_Records for the exercise:_
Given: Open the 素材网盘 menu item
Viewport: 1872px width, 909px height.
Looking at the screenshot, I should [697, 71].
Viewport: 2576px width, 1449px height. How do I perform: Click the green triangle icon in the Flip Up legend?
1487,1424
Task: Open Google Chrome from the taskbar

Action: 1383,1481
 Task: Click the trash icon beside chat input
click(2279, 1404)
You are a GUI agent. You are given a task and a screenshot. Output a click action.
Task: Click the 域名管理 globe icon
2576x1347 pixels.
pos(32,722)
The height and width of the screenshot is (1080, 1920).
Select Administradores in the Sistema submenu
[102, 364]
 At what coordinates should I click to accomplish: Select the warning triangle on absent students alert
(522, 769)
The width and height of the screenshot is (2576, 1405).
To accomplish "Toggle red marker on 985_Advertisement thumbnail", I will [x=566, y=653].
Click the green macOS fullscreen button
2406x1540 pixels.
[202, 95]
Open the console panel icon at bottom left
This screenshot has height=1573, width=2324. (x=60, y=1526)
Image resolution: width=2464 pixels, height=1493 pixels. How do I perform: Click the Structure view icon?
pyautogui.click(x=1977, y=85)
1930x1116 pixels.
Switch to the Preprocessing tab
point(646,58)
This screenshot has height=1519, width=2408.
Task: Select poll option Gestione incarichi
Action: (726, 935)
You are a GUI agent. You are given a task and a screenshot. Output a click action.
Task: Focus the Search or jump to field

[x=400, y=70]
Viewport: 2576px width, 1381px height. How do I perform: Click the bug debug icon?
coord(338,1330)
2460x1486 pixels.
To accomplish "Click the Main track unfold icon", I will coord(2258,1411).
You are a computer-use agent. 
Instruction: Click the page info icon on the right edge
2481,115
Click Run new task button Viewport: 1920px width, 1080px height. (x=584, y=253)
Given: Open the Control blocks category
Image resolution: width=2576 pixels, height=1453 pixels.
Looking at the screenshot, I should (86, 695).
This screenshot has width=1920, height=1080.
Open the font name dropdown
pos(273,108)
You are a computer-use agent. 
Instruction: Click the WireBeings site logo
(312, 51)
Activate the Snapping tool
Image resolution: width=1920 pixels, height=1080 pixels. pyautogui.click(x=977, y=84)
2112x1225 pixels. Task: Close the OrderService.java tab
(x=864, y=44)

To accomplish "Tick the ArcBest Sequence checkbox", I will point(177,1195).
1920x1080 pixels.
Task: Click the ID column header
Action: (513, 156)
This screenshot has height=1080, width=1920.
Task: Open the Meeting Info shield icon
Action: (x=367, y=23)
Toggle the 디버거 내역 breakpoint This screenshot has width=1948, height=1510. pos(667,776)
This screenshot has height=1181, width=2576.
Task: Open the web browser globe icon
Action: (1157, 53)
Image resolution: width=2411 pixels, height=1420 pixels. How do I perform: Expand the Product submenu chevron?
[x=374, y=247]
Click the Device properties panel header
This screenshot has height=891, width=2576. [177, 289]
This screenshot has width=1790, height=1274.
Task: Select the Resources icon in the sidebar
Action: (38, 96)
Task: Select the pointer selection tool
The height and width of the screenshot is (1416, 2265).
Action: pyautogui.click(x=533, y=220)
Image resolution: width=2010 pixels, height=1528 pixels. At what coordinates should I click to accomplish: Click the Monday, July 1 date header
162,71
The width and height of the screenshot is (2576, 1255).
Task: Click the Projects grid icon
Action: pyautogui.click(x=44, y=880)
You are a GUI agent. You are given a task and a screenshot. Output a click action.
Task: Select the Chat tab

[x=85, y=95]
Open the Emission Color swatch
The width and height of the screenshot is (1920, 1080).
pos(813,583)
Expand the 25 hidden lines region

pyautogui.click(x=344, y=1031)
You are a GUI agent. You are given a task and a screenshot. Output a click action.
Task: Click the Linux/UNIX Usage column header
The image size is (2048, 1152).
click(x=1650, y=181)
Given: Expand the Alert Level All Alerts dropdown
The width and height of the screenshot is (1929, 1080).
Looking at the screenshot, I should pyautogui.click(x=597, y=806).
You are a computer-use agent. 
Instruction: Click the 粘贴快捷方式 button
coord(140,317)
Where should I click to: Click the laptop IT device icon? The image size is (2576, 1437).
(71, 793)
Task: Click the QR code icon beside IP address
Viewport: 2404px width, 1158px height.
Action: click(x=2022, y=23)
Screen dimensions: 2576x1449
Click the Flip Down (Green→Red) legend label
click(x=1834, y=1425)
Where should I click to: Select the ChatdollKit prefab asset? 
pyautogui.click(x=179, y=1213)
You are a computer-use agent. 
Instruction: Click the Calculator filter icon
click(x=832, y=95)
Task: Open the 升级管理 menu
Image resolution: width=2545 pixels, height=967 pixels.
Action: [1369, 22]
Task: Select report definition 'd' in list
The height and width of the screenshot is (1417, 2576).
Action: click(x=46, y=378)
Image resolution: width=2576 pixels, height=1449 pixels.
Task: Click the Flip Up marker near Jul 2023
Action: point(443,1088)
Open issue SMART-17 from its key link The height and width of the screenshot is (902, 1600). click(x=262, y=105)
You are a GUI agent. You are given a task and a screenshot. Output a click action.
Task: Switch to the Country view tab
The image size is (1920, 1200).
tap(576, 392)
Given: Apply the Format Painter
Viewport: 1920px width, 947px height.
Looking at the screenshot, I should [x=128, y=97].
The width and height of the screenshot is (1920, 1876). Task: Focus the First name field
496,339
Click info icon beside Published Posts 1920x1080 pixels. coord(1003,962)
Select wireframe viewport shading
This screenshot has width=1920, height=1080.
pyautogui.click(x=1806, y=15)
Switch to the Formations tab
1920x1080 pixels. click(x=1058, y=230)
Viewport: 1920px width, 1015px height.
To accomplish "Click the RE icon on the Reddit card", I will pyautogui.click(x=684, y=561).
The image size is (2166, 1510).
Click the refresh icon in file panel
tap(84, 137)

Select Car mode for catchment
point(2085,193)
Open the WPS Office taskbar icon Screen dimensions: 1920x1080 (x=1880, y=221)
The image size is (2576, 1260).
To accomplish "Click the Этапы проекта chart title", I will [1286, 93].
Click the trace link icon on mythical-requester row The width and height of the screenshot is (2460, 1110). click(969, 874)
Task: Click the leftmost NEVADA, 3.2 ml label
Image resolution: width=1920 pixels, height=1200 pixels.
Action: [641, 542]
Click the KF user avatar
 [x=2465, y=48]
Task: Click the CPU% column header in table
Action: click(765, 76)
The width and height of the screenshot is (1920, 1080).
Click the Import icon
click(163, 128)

_Your assignment:_
Find the word "link" in the material, then list each line that holds it.

_Expected answer:_
Open issue SMART-17 from its key link The height and width of the screenshot is (902, 1600). click(x=262, y=105)
Click the trace link icon on mythical-requester row The width and height of the screenshot is (2460, 1110). click(969, 874)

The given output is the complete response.